Poursuivez la tribune sur la dette de l'État et le financement des retraites à partir de sa dernière phrase.

┌─ Extrait

Tribune

Afin de réduire la dette de l'État, Michel Cicurel, économiste et chef d'entreprise, appelle à mobiliser l’épargne de la classe moyenne en lui offrant un rendement élevé et garanti.

Le JDD - 12 juin 2023 - Par Michel Cicurel

Voici sa tribune. « La révolte des Français contre la réforme des retraites, qui ne permettra pas en l’état de sauver notre modèle social, est la dernière des illustrations du triangle des Bermudes dans lequel se débat notre exécutif. Ce triangle infernal, c’est d’abord la dégradation de nos finances publiques et le poids de notre dette ; c’est ensuite la préoccupation légitime de rendre espoir aux classes moyennes que la désespérance conduit au populisme ; c’est enfin l’urgence absolue de financer les transitions climatique, sanitaire, éducationnelle, et numérique, pour restituer sa souveraineté et son rang à la France, ce qui a été amorcé mais réclame beaucoup plus d’argent et nous n’en avons pas.

En effet, la cinquantaine de milliards de France 2030 s’agissant des investissements d’avenir est une prise de conscience, une excellente amorce de solutions. Mais il en faut en réalité dix à vingt fois plus ! Le rapport de France Stratégie chiffre à 66 milliards par an le seul coût de la transition climatique, dont la moitié à la charge de l’État. L’effort est également très insuffisant pour la réforme des retraites, seul vrai gisement d’économie massive pour l’État providence. Le régime par répartition ne peut survivre, quel que soit l’âge du départ, à l’évolution démographique. Il y avait en 1946, lors de sa création, huit actifs pour un retraité. En 2030, il y en aura un pour un et le retraité vivra au moins dix ans de plus. Je disais déjà dans La Génération inoxydable, paru en 1989, qu’il faudrait retarder l’âge de départ, qui reste à 64 ans l’un des plus bas d’Europe, mais réserver la retraite par répartition aux ménages modestes et fournir aux classes moyennes un complément d’épargne plus rémunérateur que l’immobilier ou le livret A.

L’enjeu pour les finances publiques représente près de dix fois l’économie de la réforme actuelle. En effet, depuis vingt ans, les contributions aux retraites sont passées de 10 à 14 % du PIB (le reste de l’Europe est à 10 %) et laissent un déficit en 2030 d’environ 2 % du PIB provenant du régime des fonctionnaires et du régime général, bien plus dégradé que ne le disent les prévisions du Conseil d’orientation des retraites. C’est donc 6 points de PIB qu’il faudrait économiser sur nos retraites, soit… plus de 150 milliards !

└─
┌─ Documents sources

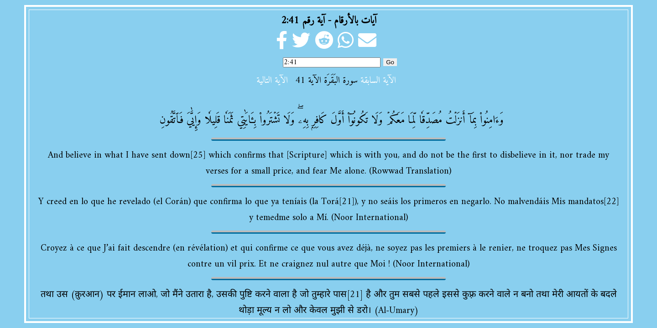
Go (390, 62)
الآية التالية (272, 81)
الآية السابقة (378, 81)
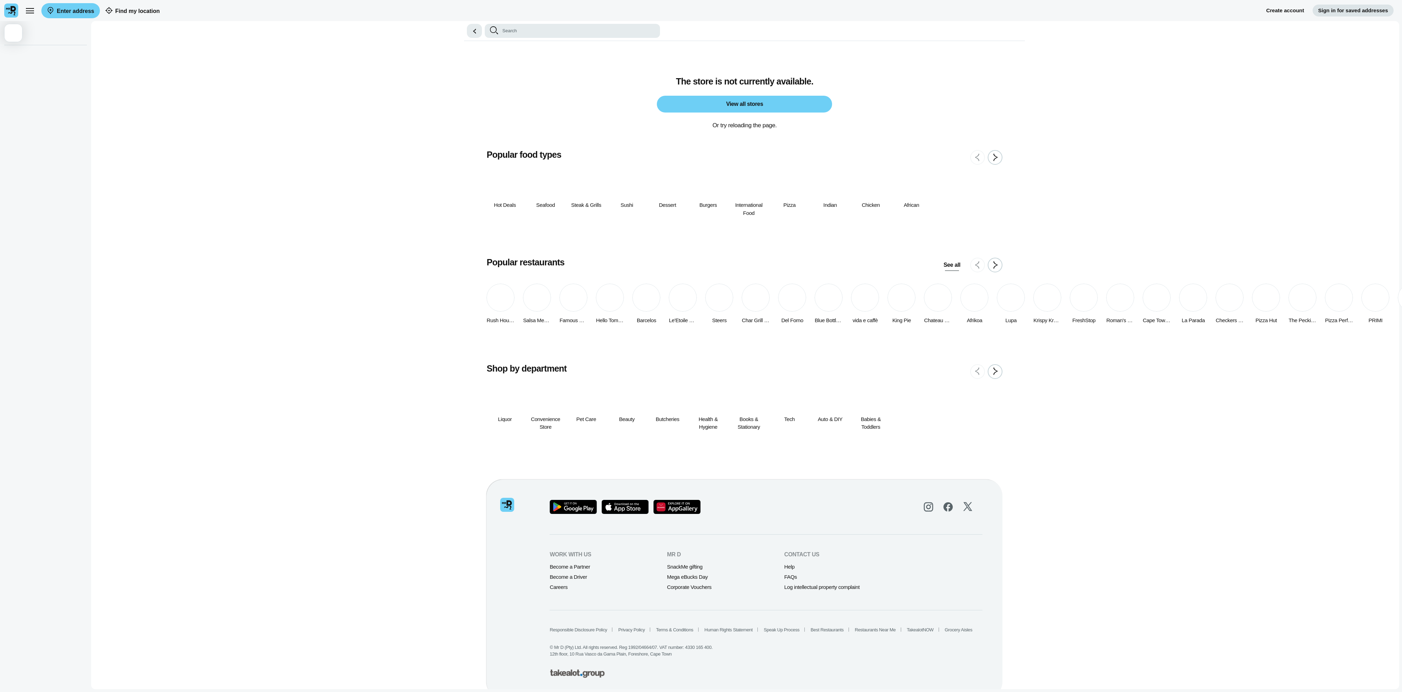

└─

## Réponse attendue
Mobiliser l'épargne moyenne

Comment sauver notre modèle social solidaire ? Comment préserver nos classes moyennes « trop riches pour être aidées, mais pas assez pour bien vivre » ? Comment leur assurer un avenir et une retraite paisibles ? Comment accélérer l’accès de la France au statut de grande nation technologique qui réclame les centaines de milliards de l’épargne populaire, aujourd’hui accaparée par la dette de l’État qu’il faut absolument réduire ?

La France dispose d’une amorce de solution sans doute trop simple pour convaincre : mobiliser utilement l’épargne de la classe moyenne en lui offrant un rendement élevé et garanti. Il faut substituer l’État garant à l’État dépensier. Une telle débudgétisation a permis la reconstruction après guerre, et c’est bien de cela qu’il s’agit ! Car les investissements d’avenir réputés à risque ne le sont pas au sein d’un portefeuille large et diversifié et ils promettent en moyenne un rendement trois à quatre fois supérieurs au livret A.

Ce sont les ménages aisés bien plus que la classe moyenne qui ont accès à ces investissements à très haut rendement parce qu’ils peuvent supporter ce risque plutôt théorique. Les classes moyennes (20 000 à 30 000 euros de revenus annuels et 200 000 à 300 000 euros de patrimoine net de dette) investissent dans l’immobilier financé à crédit, et des produits d’épargne sans risque qui rapportent moins que l’inflation.

Or l’immobilier devient inaccessible et l’épargne sans risque reste l’euthanasie du rentier même avec la hausse des taux. L’écart de gain considérable entre les investisseurs aisés et l’épargnant moyen ne fait que s’accroître, et cela aussi révoltera notre classe moyenne.

Alors l’État pourrait lui garantir les investissements à fort rendement, par exemple jusqu’à concurrence d’un plafond de 75 000 euros, sans le moindre coût dans la durée. C’est bien plus rémunérateur que les 2 milliards d’allégements fiscaux annoncés, additionnés à la suppression de la taxe d’habitation et de la redevance TV, et un alignement statutaire sur « les riches ». Et comme l’immobilier ou le fonds euros actuel, les investissements garantis pourraient être financés pour les épargnants par du crédit bancaire sans risque, ce qui augmenterait encore le rendement.​

La vraie réforme, c’est cette transformation de l’État dépensier en État garant qui permettra de mobiliser l’épargne moyenne au service des investissements d’avenir. »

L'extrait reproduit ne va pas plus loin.